The ClusterSeparation annotator is invoked through the SVAnnotator framework, which defines arguments common to all annotators.

Introduction

The ClusterSeparation annotator reports on the model fit and cluster separation of the Gaussian mixture model used in read depth genotyping.

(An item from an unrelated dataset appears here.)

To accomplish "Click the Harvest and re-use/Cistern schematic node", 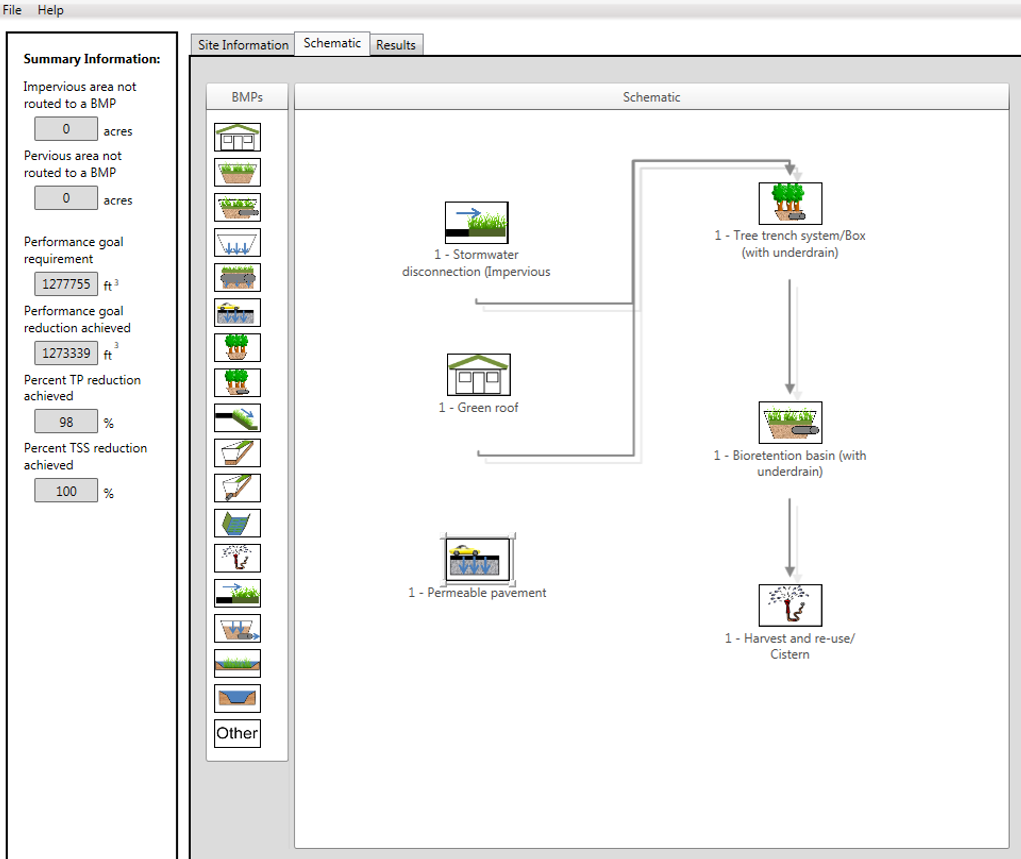I will [x=790, y=605].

The cluster separation statistics are an important part of filtering sites for accurate genotyping.

Output Formats

This annotator can produce the following outputs: annotated VCF, report file.

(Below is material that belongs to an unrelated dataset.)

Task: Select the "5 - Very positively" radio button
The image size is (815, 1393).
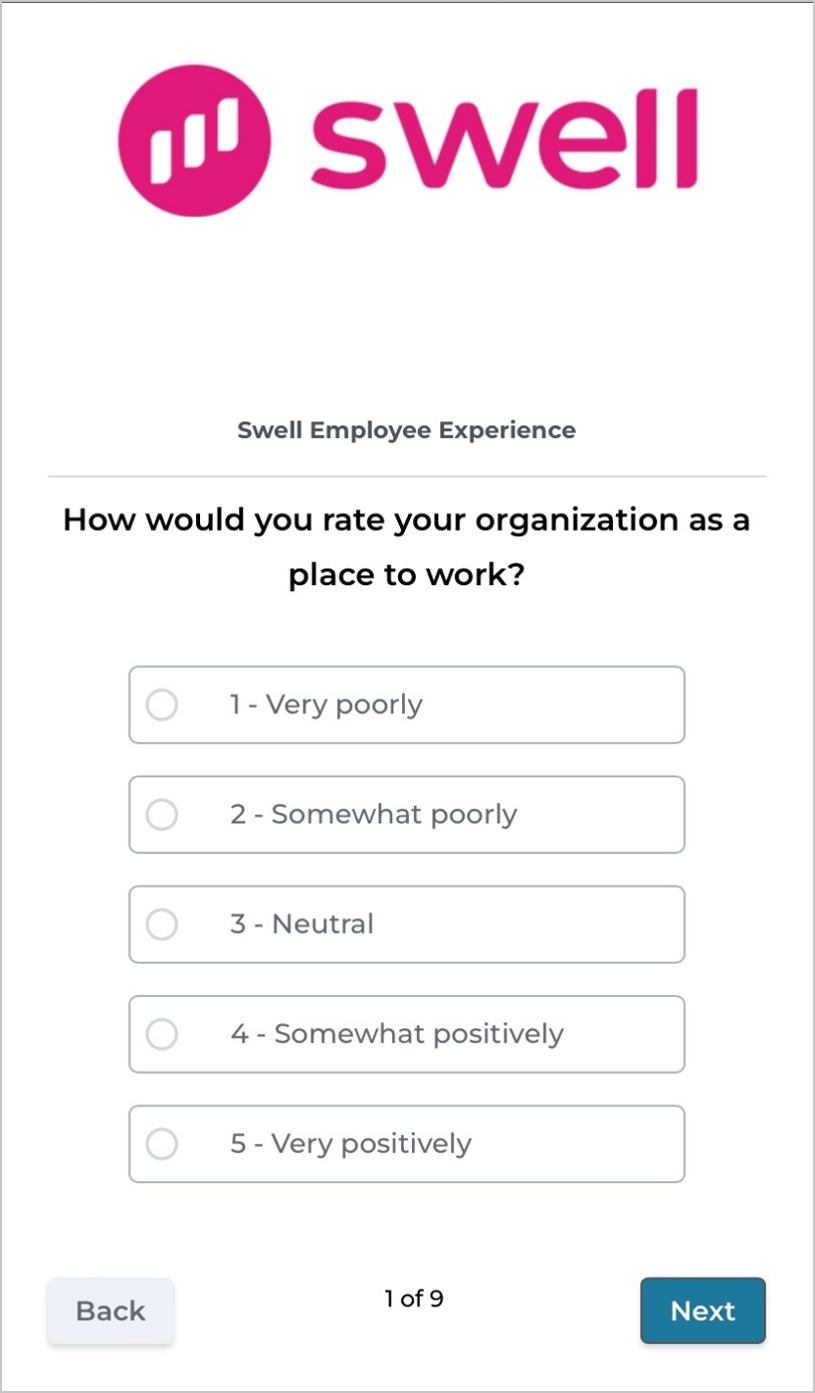Action: 161,1144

The annotated VCF contains the following additional INFO fields:

GSCLUSTERSEP
Cluster separation metric (mean Mahalanobis distance between the CN1 and CN2 clusters across population samples).
GSCLUSTERSEPWEIGHTEDMEAN
Mean of cluster separation metric weighted by estimated sample copy number.
GSCLUSTERSEPWEIGHTEDMEDIAN
Median cluster separation metric weighted by estimated sample copy number.
The report file contains one line per site, with the following columns:

ID
Site identifier.
GSM1
Genotyping model parameter M1 (scaling factor for cluster means).
GSM2
Genotyping model parameter M2 (scaling factor for cluster variances).
GSCLUSTERSEP
Cluster separation metric (mean Mahalanobis distance between the CN1 and CN2 clusters across population samples).
GSCLUSTERSEPWEIGHTEDMEAN
Mean of cluster separation metric weighted by estimated sample copy number.
GSCLUSTERSEPWEIGHTEDMEDIAN
Median cluster separation metric weighted by estimated sample copy number.

Example

 java -Xmx4g -cp SVToolkit.jar \
     org.broadinstitute.sv.main.SVAnnotator \
     -A ClusterSeparation \
     -R human_g1k_v37.fasta \
     -vcf input.vcf \
     -auxFilePrefix rundir/prefix \
     -O output.vcf \
     -writeReport true \
     -reportDirectory reportdir


ClusterSeparationAnnotator specific arguments

Name Type Default value Summary
Required Parameters
-auxFilePrefix String NA Path prefix to auxilliary data files generated by genotyping (typically a prefix of the output VCF)

Argument details

--auxFilePrefix / -auxFilePrefix ( required String )

Path prefix to auxilliary data files generated by genotyping (typically a prefix of the output VCF).